Addressing “events from the past and an imagined future” Jeremy Deller’s show, English Magic, opened last weekend as part of the Venice Biennale. Representing Great Britain at the 55th International Art Exhibition Deller occupies the British Pavilion collating many themes from his previous works into one combined show.
If you are unfamiliar with the Biennale it is often referred to as the ‘Olympics of the art world’ with countries hosting national pavilions. These then house collections which judges believe represent the best their country has to offer in terms of contemporary art. Our pavilion, Great Britain, has been running with the help of the British Council since 1938, sheltering works from artistic heavy weights such as Barbara Hepworth, Gilbert and George and in recent years Tracey Emin.
Having been selected by a panel of British arts professionals, Deller uses his six-roomed canvas to present to the world ‘English Magic’. Ambiguously titled, the space is used to challenge assumptions about ‘Englishness’, whilst celebrating the diversity as well as the traditions that can be found within our shores. Amongst the playful nature of some of the works there is an undertone of what Deller sees as the darks arts that play a part in the country’s moral decline. On the lighter side however, you will be pleased to know that half way through the show you can take a moment to have a cup of tea and relax amongst the flora hanging from the ceiling in Deller’s version of a Tea room. How more English can you get? (Or expect to get)
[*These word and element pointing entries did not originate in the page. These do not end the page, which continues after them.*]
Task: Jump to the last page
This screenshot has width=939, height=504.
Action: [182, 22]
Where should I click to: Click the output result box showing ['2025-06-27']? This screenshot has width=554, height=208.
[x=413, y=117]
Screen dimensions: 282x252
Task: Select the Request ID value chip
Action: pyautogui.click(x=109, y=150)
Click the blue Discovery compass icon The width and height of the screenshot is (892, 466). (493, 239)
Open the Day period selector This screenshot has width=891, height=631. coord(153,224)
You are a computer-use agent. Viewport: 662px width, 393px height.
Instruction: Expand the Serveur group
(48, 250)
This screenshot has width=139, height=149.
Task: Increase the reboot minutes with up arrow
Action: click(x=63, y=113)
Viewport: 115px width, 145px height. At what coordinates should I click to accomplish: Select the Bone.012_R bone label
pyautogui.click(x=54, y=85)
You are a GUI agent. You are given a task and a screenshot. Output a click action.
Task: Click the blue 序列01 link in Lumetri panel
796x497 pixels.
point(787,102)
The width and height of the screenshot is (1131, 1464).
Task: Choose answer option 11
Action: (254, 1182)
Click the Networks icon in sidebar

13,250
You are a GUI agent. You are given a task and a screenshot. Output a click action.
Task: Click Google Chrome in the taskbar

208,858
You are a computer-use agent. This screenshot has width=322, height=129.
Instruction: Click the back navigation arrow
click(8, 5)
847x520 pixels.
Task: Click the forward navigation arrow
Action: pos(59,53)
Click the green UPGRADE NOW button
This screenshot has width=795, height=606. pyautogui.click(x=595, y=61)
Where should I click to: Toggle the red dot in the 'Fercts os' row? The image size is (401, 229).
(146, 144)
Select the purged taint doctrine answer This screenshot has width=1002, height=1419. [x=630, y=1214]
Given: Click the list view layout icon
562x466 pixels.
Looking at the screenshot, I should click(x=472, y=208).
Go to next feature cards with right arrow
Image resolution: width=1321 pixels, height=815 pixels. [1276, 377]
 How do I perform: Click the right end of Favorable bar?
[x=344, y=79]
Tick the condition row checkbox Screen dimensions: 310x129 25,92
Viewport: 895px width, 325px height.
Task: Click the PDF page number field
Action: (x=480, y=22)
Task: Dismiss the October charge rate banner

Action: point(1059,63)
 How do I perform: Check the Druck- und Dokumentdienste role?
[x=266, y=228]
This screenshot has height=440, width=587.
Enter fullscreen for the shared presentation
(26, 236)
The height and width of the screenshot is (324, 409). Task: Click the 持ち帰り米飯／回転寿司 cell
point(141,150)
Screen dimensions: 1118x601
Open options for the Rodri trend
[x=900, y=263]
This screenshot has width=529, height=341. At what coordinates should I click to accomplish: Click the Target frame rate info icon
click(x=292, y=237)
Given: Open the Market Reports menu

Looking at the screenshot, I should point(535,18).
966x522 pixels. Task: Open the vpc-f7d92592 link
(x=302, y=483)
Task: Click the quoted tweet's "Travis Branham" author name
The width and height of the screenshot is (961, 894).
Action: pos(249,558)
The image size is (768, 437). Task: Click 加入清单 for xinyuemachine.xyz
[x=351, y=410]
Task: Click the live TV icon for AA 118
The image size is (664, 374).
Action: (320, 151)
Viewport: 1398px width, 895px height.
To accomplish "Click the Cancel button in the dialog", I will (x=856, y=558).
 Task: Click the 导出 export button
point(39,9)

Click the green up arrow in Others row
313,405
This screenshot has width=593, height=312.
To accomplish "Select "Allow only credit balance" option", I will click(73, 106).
Deller draws in his visitors with his first mural which can be seen from outside the pavilion and has become the talking point of this year’s submission. ‘A good day for cyclists’ depicts an enormous Hen Harrier bird of prey swooping down and making off with a Blood Red Range Rover. With this work his attack is divided amongst several targets – it addresses the sublime and the sheer beauty of nature, also highlighting the destructiveness of Capitalism. With it’s deceptively jovial titling it also reminds everyone of the hazards cyclists face on British roads.
In interviews since the opening it has been revealed that the mural was inspired by the events of a mysterious Hen Harrier scandal on the Royal Sandringham Estate in 2007. A pair of the birds, which are protected as rare species, were shot down on a day that only Prince Harry and a friend were recorded as shooting. Having been questioned, no charges were brought to Harry. However, Deller argues that “if you or I shot a hen harrier in Britain, we would go to prison for six months. So someone got away with it. And that bothered me.” Controversially a banner, relating to this incident, reading “Prince Harry Kills Me” was never displayed as intended as it was felt it could agitate attacks on British troops that are still on deployment occupying countries.
Going through the works included in the show: a mural depicting the as yet fictitious 2017 ransacking of the tax haven Jersey, the (again fabricated) sinking of Roman Abramovich’s yacht (which caused a stir back during the 2011 biennale) by a larger than life William Morris, a room of photographs taken during David Bowie’s eighteen month Ziggy stardust tour juxtaposed with images of civic unrest from the same time, and finally drawings by British prisoners – of whom many have served in Afghanistan and Iraq. I am left feeling that this is a collection of things about our nation which bother Deller. Things that he, through his curatorial role, brings to attention as if to reflect a creative metaphorical mirror back onto the people of Great Britain.
One of the main criticisms of Deller, not just with this show but through all of his practice, is the removal of his own hand. The drawings by prisoners being an obvious example of this method of curation. Whilst these elements are so obviously displayed as external work, the murals, which novices may expect Deller to have hand painted himself, are the work of another artist. Myself I am unsure as to how much this leaves him the artist, but feel this is a debate which can rage on (and deserves dedicated writing of its own) in order to understand his role as that of a Ring Master. The grand puppeteer that brings together the component parts of the show and using his reputation to allow them to go ahead.
Deller’s work can be seen at the Venice Biennale which continues until the 24th November. If however, it is not likely that you will be passing by Venice in that time (much like myself) you will be pleased to know ‘English Magic’ will go on tour around the United Kingdom with the support of the Art Fund in 2014.